ジャパンカップはもともと競馬のオリンピックを目指すということで創設されたレースです。
今でこそ、強い馬は海外遠征するのが当たり前になっていますし、外国人騎手が何人も短期免許取って来日して国際交流が盛んになっていますが、
昔は日本の競馬はほぼ鎖国状態といえました。
そのため、日本でダービーや有馬記念といった大レースを勝つ馬が、実際のところ世界の中ではどれぐらい強いのかよくわからなかったのです。
ジャパンカップはそのファンの疑問に答えるためのレースだったのです。
なので、日本のファンたちは自分たちが馬券を買って応援してきた馬たちが、凱旋門賞など海外のビッグレースを勝った馬と戦う姿に大きな魅力を感じていました。
また、地方競馬の代表枠もあったので、地方競馬ファンには決して一流とはいえない血統の馬が、日本、そして世界の良血馬に挑むという魅力もありました。

最初のうちはまったく歯が立たなかった日本馬ですが、第4回はカツラギエース、第5回はシンボリルドルフと連勝し、その後は外国馬と互角のレースができるようになってきました。
13回はレガシーワールド、14回はマーベラスクラウンと、必ずしも日本のトップとはいえない馬も勝つようになってきて、ファンは日本馬のレベルが上がったことを実感したのです。

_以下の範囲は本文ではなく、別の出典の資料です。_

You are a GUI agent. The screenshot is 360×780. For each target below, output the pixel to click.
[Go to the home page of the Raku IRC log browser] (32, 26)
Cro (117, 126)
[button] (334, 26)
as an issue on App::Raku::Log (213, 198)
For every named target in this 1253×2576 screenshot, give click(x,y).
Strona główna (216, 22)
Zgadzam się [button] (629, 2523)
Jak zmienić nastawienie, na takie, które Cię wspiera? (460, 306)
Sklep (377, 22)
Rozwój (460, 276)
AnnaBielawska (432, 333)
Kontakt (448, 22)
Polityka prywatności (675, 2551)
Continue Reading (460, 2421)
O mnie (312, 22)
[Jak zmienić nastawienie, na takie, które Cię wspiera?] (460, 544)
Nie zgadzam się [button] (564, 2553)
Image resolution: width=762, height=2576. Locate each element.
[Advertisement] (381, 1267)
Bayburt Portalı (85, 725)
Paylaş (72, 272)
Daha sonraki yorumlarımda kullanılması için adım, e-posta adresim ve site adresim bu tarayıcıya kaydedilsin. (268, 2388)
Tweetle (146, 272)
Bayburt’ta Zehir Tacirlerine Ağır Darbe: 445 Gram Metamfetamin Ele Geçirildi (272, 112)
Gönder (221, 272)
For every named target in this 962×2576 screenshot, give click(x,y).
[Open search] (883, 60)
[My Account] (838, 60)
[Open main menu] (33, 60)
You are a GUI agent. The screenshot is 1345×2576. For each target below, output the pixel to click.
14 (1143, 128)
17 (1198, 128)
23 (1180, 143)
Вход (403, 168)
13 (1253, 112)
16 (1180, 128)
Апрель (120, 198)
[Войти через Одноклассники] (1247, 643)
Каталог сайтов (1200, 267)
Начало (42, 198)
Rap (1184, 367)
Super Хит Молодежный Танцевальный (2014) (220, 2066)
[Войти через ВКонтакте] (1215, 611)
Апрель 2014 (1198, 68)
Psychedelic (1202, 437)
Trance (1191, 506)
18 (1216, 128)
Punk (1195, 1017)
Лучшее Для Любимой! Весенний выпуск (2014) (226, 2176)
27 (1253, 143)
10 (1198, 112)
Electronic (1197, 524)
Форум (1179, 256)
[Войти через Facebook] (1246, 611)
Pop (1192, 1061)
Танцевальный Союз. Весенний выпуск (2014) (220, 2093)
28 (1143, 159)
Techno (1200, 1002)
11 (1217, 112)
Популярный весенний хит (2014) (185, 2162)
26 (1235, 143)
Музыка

海外の馬にも勝てるということになってくると、賞金の高いジャパンカップは日本馬にとっても魅力的であり、
有馬記念よりもジャパンカップを優先する競走馬も増えてきて、出走する日本馬のレベルが上がり、次第に外国馬が勝てないようになってきました。
最近は海外馬が一番人気になることはなく、勝ったのも2005年のアルカセットまでさかのぼらなければいけません。
また、海外でも高額賞金のレースが増えてきて、ジャパンカップではなく香港のレースに出走する馬が多くなってきたので、以前のように世界一決定戦とはいえない状況になってきています。
ただ、そうなってくるとジャパンカップには別の魅力が備わってきました。

それは、日本の最強馬を決めるというものです。
以前、この役割を担っていたのは有馬記念ですが、有馬記念は秋から続くG1レースの最後であり、ほとんどの馬は疲労しきった状態で出てきます。
さらに芝の状態もよくありません。なので、強い馬がいい状態で戦うレースとはいえません。
しかし、ジャパンカップの場合は馬はピークの体調、芝もまずまずという状態で走ることができます。
そのため、三歳馬と古馬が出走するレースとしてはもっともレベルが高いといえるのです。